§ **What you are asked to do**: Transcribed word for word, the lines below from the one with "The width and" through the last line of the records form the answer; no picture is to be included.

§ **Data for review**:
>>

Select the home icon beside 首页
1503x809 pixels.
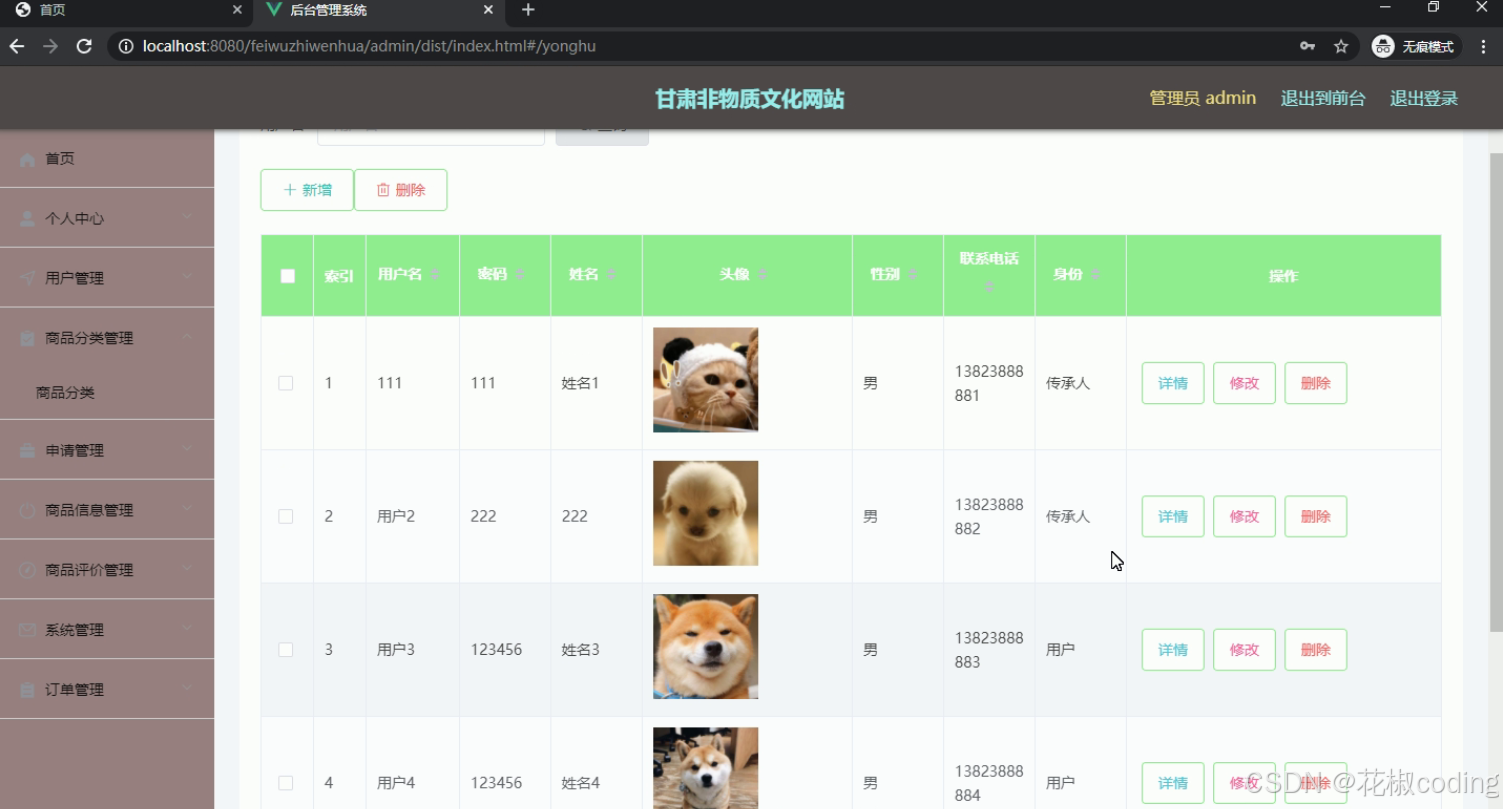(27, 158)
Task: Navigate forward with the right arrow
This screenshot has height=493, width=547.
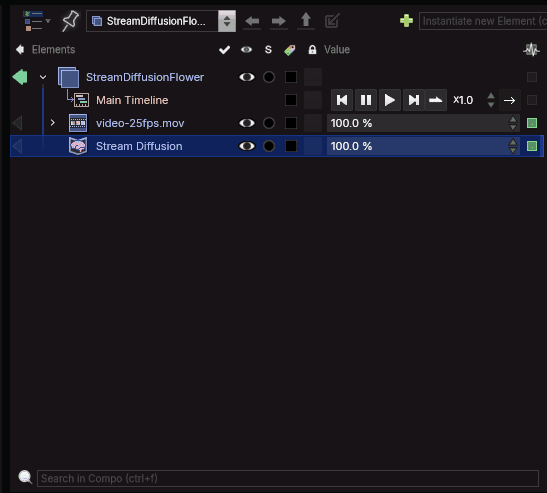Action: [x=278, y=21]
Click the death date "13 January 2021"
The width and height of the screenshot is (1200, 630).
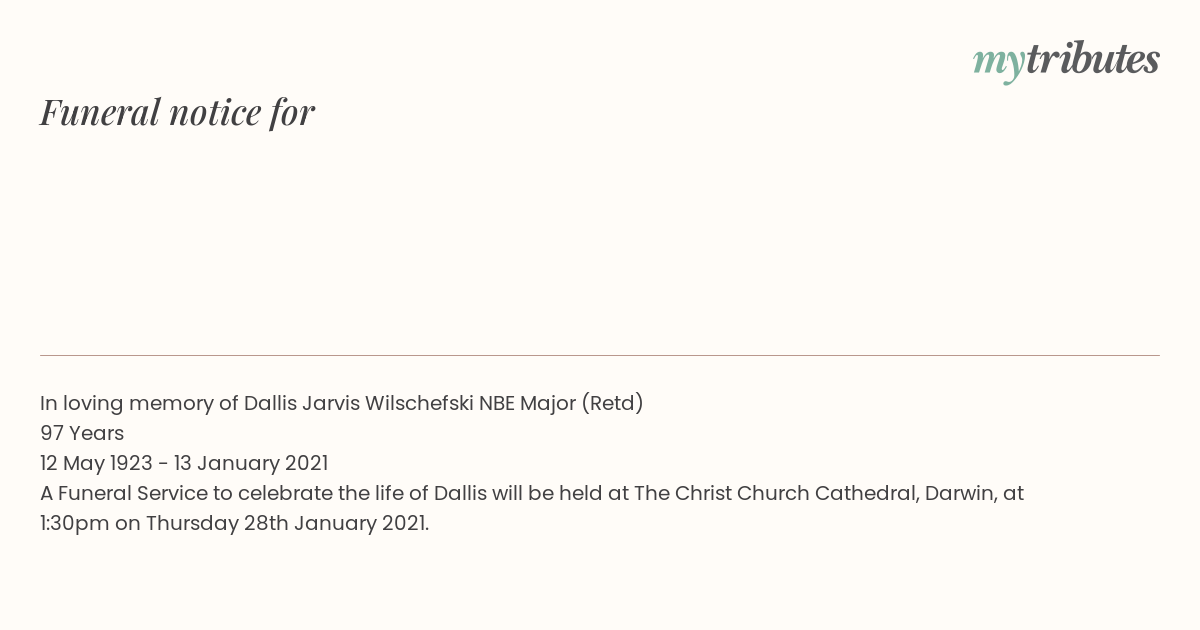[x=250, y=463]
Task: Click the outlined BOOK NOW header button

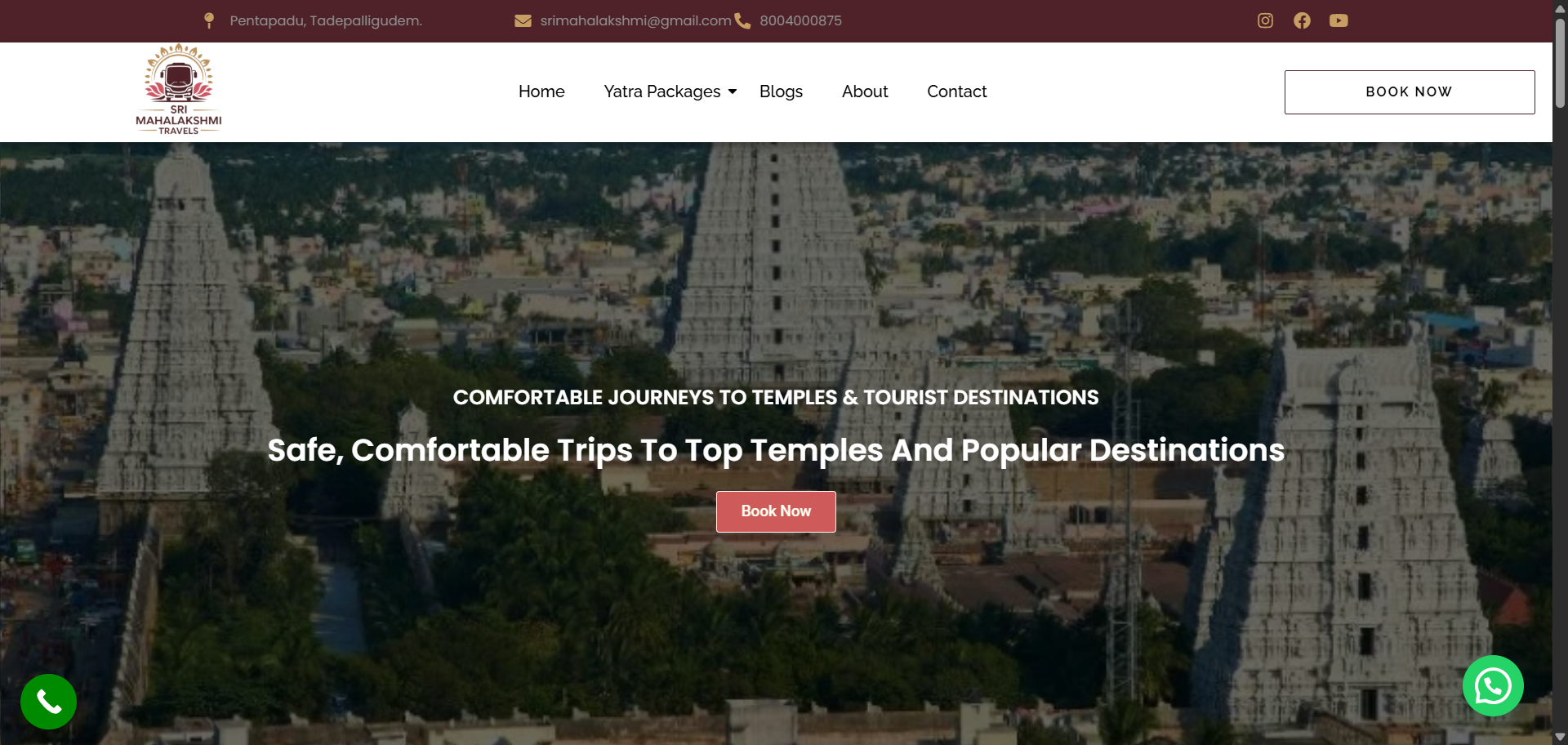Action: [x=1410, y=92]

<<

§ **Exercise answer**:
The width and height of the screenshot is (1200, 630).
[x=250, y=463]
Task: Click the outlined BOOK NOW header button

Action: [x=1410, y=92]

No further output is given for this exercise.